:: Given problem ::
Please continue the mailing-list post below on release candidate cycles and build risk, starting right after its last sentence.

:: Passage provided ::
------------------------------------------------------------
[sldev][META] Release Candiate Cycles (was 1.18.2.1 source code)
Joshua Bell
josh at lindenlab.com
Wed Sep 26 11:48:23 PDT 2007
Nicholaz Beresford wrote:
> From what I've seen with 18.3 RC I'd expect that the work (fixes) get
> progressively less ... at least the source diffs between each of the
> RC iterations were smaller and smaller.
Yes, that's the idea. I like to think of any build having a certain
amount of "risk" associated with it. Having QA look at a build reduces
the risk. Having public eyeballs (in an RC, code drop) reduces risk.
Code changes of any sort increase risk (usually proportional to the size
of the change). Even hitting the "rebuild" button introduces risk - how
deterministic is your compiler, linker, and packager? Risk is never zero.
------------------------------------------------------------
:: Data records ::
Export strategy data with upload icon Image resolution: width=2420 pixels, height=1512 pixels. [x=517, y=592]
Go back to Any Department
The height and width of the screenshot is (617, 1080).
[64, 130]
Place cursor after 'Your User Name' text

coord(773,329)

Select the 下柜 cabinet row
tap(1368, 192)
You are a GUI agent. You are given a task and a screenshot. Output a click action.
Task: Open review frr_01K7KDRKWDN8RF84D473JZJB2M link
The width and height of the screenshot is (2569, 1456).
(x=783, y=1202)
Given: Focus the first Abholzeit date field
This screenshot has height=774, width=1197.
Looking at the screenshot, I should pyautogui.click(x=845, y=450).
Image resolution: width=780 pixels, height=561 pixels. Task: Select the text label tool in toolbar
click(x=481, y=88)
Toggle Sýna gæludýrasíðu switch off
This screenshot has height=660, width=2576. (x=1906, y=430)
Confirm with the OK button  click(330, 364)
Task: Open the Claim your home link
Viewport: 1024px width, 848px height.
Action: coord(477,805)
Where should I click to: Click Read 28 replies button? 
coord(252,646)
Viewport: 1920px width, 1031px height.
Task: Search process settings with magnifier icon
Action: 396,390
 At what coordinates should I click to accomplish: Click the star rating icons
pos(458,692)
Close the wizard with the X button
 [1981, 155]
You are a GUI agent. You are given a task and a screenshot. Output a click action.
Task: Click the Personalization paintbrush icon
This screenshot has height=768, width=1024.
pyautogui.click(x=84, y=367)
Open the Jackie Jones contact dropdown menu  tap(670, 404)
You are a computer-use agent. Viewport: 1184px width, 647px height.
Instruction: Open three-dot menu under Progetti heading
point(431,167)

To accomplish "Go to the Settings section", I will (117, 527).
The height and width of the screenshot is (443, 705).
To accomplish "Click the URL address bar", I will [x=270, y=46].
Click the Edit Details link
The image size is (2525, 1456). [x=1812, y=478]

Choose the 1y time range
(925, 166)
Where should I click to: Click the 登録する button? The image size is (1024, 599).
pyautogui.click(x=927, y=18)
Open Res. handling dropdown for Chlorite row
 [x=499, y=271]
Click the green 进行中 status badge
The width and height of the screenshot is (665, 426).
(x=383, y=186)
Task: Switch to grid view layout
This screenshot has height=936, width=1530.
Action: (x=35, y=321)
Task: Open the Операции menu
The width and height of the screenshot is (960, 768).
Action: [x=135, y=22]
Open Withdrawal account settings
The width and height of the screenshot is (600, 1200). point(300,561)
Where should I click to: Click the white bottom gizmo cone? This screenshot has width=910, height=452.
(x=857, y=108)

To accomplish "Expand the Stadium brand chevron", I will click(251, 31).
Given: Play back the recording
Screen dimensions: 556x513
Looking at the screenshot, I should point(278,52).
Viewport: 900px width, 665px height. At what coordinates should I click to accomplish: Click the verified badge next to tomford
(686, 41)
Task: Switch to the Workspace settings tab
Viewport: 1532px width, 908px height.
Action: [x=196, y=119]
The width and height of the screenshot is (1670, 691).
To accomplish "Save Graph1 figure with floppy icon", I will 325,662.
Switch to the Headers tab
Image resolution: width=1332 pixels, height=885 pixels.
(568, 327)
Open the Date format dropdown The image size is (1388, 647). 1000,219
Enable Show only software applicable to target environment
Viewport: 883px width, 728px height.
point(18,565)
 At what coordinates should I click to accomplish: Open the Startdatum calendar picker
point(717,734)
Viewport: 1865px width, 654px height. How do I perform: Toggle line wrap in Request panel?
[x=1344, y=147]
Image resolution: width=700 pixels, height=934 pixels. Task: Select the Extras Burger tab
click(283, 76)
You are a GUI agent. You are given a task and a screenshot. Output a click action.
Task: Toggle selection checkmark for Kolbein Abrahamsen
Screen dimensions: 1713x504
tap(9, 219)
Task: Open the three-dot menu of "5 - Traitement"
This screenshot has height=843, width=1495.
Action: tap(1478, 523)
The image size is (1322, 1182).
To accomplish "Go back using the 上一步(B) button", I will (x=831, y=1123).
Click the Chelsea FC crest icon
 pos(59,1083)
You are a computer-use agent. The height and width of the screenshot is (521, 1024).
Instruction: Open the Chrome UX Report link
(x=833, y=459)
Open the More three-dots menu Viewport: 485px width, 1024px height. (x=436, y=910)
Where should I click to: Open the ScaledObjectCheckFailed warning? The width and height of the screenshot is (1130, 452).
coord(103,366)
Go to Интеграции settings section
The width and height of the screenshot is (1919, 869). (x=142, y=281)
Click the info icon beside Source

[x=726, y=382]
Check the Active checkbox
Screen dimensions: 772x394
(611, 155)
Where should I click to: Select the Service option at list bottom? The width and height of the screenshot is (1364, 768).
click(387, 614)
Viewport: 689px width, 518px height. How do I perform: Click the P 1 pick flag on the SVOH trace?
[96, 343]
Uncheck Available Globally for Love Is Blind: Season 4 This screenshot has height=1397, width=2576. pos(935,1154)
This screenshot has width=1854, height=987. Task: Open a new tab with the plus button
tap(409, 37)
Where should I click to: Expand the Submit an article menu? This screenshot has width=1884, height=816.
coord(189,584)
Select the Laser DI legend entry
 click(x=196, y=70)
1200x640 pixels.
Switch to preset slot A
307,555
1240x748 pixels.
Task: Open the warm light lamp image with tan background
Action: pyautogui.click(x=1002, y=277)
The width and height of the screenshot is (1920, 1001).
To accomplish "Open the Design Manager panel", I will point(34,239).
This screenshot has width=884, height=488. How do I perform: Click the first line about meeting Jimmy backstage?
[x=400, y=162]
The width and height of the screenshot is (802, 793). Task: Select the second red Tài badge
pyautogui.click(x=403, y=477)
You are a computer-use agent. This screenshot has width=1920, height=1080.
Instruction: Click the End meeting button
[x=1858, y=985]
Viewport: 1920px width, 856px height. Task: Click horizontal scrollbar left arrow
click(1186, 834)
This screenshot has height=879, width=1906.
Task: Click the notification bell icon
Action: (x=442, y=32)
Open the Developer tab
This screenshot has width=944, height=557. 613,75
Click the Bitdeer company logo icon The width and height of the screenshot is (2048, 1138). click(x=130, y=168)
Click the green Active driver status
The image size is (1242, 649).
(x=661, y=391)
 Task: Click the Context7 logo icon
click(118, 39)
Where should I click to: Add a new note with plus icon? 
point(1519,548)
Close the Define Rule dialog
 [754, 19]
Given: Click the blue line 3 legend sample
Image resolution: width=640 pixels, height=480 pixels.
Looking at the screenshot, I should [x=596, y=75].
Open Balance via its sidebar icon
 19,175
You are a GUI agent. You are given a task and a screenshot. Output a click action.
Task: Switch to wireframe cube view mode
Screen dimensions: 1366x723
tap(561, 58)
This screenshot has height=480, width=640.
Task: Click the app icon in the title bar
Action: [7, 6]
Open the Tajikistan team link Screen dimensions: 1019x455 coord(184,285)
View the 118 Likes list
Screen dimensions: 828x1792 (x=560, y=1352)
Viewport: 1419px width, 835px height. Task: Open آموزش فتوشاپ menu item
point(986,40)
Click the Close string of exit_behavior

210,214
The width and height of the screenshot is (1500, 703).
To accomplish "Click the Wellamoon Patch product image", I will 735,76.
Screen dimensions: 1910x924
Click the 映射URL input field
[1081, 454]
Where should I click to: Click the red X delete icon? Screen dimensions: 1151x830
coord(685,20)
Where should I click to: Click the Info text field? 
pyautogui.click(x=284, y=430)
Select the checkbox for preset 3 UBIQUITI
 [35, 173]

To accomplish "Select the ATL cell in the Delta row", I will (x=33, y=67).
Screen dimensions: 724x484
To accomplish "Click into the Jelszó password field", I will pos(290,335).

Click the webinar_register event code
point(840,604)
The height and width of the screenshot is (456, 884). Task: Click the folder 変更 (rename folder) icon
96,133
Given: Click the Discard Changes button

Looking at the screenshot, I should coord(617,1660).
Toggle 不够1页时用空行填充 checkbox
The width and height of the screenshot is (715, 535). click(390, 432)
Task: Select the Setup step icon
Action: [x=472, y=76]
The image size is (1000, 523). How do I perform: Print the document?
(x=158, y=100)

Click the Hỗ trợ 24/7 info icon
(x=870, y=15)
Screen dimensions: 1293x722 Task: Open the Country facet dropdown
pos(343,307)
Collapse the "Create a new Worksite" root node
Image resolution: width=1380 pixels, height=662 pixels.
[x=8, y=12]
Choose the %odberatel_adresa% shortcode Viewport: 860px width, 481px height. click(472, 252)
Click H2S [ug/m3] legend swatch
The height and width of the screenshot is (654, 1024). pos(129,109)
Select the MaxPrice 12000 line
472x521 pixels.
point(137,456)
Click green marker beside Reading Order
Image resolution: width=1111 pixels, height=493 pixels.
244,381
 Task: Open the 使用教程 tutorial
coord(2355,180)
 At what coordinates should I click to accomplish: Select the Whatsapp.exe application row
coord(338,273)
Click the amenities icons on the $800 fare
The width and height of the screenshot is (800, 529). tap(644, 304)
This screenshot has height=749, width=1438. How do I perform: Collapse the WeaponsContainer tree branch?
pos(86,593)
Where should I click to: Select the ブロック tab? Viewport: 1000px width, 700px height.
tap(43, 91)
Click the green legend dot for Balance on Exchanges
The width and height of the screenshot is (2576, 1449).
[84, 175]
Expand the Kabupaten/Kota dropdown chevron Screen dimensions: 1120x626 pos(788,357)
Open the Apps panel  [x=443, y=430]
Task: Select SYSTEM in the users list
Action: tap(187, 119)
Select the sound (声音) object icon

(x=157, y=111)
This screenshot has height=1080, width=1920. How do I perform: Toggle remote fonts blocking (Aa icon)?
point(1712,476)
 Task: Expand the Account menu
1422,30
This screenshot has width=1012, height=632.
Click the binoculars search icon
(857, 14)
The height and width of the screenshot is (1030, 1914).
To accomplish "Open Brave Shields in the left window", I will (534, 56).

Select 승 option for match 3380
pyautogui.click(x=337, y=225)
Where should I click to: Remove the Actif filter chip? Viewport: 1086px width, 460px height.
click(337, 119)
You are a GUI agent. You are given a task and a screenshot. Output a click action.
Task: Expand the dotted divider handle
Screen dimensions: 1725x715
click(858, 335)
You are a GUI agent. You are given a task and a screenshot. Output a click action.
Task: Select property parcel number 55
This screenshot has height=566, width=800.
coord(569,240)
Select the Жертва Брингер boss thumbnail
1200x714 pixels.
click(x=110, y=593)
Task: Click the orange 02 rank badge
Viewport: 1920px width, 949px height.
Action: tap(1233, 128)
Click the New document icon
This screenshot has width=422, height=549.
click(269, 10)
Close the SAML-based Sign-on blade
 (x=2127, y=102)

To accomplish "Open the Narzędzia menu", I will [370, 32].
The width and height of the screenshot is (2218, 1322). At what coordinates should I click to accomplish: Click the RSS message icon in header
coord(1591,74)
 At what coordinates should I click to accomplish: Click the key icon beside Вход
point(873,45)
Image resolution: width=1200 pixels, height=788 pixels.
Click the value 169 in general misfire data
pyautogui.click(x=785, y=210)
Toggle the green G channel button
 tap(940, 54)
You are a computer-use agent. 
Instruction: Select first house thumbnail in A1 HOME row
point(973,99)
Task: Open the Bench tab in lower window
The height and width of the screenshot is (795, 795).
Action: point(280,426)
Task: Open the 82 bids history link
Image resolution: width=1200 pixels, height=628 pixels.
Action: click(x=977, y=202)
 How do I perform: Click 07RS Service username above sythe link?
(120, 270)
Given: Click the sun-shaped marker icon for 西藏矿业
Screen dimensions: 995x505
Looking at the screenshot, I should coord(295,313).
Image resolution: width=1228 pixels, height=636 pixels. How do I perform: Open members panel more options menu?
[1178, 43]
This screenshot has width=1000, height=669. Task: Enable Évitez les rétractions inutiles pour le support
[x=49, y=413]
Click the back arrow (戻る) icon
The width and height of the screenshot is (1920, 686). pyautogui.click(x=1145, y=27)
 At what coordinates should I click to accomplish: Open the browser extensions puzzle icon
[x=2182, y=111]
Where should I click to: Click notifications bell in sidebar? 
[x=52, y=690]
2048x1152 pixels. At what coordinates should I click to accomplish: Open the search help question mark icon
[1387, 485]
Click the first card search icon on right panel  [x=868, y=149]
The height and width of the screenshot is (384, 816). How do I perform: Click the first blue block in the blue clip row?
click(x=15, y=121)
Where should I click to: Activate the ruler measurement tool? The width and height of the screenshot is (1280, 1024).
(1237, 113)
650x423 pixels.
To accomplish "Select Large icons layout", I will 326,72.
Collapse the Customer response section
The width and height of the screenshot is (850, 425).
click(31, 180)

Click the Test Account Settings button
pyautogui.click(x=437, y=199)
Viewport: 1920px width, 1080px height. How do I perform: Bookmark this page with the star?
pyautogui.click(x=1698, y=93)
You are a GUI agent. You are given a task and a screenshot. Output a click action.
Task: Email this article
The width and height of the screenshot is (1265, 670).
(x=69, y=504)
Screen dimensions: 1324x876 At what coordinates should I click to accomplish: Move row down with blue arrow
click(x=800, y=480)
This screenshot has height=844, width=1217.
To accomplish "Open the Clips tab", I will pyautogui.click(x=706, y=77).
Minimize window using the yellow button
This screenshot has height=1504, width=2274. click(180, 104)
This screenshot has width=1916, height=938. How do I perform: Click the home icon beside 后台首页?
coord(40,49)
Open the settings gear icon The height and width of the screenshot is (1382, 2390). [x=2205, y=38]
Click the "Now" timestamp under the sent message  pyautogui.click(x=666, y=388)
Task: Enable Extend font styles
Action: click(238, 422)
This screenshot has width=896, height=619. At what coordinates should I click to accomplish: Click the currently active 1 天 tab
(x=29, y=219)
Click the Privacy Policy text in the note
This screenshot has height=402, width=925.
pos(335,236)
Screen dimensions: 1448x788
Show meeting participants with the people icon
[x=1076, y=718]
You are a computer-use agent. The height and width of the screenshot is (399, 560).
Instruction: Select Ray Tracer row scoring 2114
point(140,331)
------------------------------------------------------------
:: Output for this exercise ::
The desire is to always be reducing risk and increasing quality, but
those don't go hand in hand - in fact, they can be opposing. A feature
that doesn't work correctly is low quality, but if it's had sufficient
time in QA, public previews, etc. it can be low risk. (i.e. low chance
of causing data loss, etc). Attempting to fix the feature changes the
code and therefore increases the risk! Then again, shipping broken
features is generally considered bad... but I'd rather ship a feature
that was known broken but also known to not erase your data. Balancing
this is the point of triage.
> How are you doing that practically? I guess theoretically you'd merge
> fixes into a 18.4 branch now and as soon as the RC goes gold, a new
> 18.4 RC should be waiting in the wings and an 18.5 ready to branch for
> merging postponed fixes/patches?
Basically, we have our trunk (the ill named "release"). At some point we
branch off of that and create an RC branch, "Branch_1-18-3-Viewer". We
stabilize that with RC bugfixes. Meanwhile, other features and fixes are
going into "release". Patches made into the RC branch also get
propagated into "release". Once the particular release "goes gold", we
take a vacation on a tropical island for a few days (ha!), then come
back and repeat the process.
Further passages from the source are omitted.